According to Jayaraman, tipping originated in Europe, where it was used as a bonus on top of wages. But in the U.S., employers began using tips to replace wages altogether.
“That became law in 1938 as part of the New Deal when everybody got the right to the minimum wage for the first time, except for black women tipped workers who were told you get a $0 wage as long as tips bring you to the full minimum wage,” she continued.
Jayaraman said that restaurant workers’ reliance on tips is also partially to blame for frequent instances of sexual harassment. Restaurant workers experience the highest rates of sexual harassment of any industry in the U.S., and over two-thirds of Michigan tipped restaurant workers are women. Due to low base wages, these workers are often forced to tolerate harassment in order to receive tips.
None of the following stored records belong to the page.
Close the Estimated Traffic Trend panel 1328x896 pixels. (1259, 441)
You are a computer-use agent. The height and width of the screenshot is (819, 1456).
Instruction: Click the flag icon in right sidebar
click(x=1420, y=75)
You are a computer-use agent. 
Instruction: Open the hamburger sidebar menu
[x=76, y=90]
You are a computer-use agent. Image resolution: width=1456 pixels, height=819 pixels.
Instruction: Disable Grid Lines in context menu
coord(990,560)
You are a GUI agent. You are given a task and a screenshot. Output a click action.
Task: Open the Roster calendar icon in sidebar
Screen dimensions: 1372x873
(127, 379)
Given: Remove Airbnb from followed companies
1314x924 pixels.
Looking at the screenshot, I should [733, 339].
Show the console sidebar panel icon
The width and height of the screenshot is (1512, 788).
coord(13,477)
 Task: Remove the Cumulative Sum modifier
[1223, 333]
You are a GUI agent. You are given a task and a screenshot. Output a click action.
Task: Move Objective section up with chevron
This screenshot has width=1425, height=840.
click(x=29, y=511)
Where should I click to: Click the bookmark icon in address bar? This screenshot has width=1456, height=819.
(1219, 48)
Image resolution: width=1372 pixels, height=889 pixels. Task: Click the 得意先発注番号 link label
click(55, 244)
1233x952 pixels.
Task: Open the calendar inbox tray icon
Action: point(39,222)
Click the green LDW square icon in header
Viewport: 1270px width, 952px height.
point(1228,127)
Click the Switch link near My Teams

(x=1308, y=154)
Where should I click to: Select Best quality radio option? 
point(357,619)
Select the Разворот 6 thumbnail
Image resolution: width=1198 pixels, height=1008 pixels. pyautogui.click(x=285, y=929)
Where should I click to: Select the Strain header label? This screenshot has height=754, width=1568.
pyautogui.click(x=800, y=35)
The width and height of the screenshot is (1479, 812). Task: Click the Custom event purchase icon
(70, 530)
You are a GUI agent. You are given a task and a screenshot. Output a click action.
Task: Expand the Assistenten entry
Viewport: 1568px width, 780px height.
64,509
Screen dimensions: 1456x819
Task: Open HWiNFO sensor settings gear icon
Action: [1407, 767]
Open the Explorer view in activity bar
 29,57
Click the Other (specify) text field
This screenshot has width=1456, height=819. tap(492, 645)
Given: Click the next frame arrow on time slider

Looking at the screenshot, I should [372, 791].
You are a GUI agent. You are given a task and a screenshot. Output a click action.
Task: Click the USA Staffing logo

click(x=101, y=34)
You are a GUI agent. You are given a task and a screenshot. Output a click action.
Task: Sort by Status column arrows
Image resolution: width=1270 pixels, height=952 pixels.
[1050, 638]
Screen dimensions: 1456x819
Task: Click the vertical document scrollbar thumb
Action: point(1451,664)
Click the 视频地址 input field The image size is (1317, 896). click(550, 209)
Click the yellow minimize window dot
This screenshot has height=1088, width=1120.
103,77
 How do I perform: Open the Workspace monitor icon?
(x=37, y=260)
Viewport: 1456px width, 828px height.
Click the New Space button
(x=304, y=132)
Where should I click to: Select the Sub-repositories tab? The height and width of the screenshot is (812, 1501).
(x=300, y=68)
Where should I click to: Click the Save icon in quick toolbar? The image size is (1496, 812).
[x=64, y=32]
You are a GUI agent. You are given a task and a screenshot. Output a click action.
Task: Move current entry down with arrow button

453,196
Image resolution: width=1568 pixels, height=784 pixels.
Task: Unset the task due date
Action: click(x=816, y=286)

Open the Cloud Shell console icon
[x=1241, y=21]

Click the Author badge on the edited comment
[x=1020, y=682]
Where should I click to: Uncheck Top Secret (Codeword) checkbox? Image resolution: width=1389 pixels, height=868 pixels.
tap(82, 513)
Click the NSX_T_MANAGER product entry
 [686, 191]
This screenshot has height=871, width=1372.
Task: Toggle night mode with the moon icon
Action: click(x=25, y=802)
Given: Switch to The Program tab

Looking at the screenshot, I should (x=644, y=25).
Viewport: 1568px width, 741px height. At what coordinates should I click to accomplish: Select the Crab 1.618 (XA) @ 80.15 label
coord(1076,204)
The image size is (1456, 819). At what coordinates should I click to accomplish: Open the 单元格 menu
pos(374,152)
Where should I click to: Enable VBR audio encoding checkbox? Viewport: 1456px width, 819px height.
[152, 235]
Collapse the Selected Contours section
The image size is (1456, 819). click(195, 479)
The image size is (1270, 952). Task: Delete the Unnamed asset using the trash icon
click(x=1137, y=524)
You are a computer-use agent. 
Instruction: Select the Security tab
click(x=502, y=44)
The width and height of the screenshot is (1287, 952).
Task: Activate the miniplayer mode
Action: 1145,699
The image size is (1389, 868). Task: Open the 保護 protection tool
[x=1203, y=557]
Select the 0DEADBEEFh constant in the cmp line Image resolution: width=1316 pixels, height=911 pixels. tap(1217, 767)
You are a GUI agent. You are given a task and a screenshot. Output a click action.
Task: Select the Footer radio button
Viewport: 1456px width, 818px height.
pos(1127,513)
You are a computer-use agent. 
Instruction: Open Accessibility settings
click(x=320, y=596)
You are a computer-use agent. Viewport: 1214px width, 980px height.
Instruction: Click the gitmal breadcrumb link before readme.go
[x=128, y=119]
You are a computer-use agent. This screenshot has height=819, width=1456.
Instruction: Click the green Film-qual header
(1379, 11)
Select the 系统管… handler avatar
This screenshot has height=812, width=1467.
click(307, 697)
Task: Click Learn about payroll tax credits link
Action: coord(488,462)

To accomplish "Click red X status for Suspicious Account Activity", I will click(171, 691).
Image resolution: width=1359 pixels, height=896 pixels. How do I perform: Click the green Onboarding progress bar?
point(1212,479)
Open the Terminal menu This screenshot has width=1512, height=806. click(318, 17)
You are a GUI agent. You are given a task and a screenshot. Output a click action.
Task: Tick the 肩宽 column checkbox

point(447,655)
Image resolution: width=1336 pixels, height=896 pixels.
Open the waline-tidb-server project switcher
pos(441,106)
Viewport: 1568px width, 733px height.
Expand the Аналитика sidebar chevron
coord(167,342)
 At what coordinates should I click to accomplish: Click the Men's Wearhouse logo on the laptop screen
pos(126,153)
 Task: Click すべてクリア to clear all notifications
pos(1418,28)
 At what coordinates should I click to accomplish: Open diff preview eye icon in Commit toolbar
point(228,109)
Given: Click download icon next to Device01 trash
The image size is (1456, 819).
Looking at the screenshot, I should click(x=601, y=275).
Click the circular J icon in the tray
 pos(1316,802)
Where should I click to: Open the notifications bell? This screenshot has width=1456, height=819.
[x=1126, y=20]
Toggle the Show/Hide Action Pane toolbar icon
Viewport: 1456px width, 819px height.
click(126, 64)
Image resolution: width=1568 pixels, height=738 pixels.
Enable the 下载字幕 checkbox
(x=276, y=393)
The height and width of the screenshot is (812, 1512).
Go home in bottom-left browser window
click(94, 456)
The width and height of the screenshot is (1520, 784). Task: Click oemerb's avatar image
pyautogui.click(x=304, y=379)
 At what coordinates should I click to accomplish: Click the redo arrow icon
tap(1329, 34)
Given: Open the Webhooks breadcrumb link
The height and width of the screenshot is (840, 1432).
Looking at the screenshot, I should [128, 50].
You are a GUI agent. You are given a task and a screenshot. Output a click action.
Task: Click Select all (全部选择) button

Jayaraman also reflected on the added struggles faced by minimum wage workers during the pandemic. She said that six million U.S. restaurant workers lost their jobs during the pandemic, and many were unable to acquire unemployment insurance because the $3.50 non-tipped minimum wage was too low to qualify.
“To date we have counted one million restaurant workers who have left the industry and of those who remain, we’ve surveyed thousands in Michigan and 54% say they’re leaving and 78%, nearly eight in 10, say the only thing that would make them come back or stay working in restaurants is a full livable wage with tips on top,” she said.
These figures come from a report published by One Fair Wage and the University of California-Berkeley Food Labor Research Center.
In addition to discussing the ills of Michigan’s low minimum wage, Jayaraman highlighted wage-raising success stories from other states.
“Meanwhile, there have been seven states including very nearby Minnesota that have required a full minimum wage with tips on top for decades,” she said. “Minnesota has had higher restaurant sales, job growth, higher small business growth rates in the restaurant industry, higher overall restaurant industry job growth rates, everything has been better in Minnesota. The truth is that the states have flourished and have lost fewer restaurants during the pandemic than Michigan because consumer spending is higher.”
“This is no longer just about an injustice. It’s become a life or death matter for many workers and it’s become a life or death matter for the industry,” she concluded.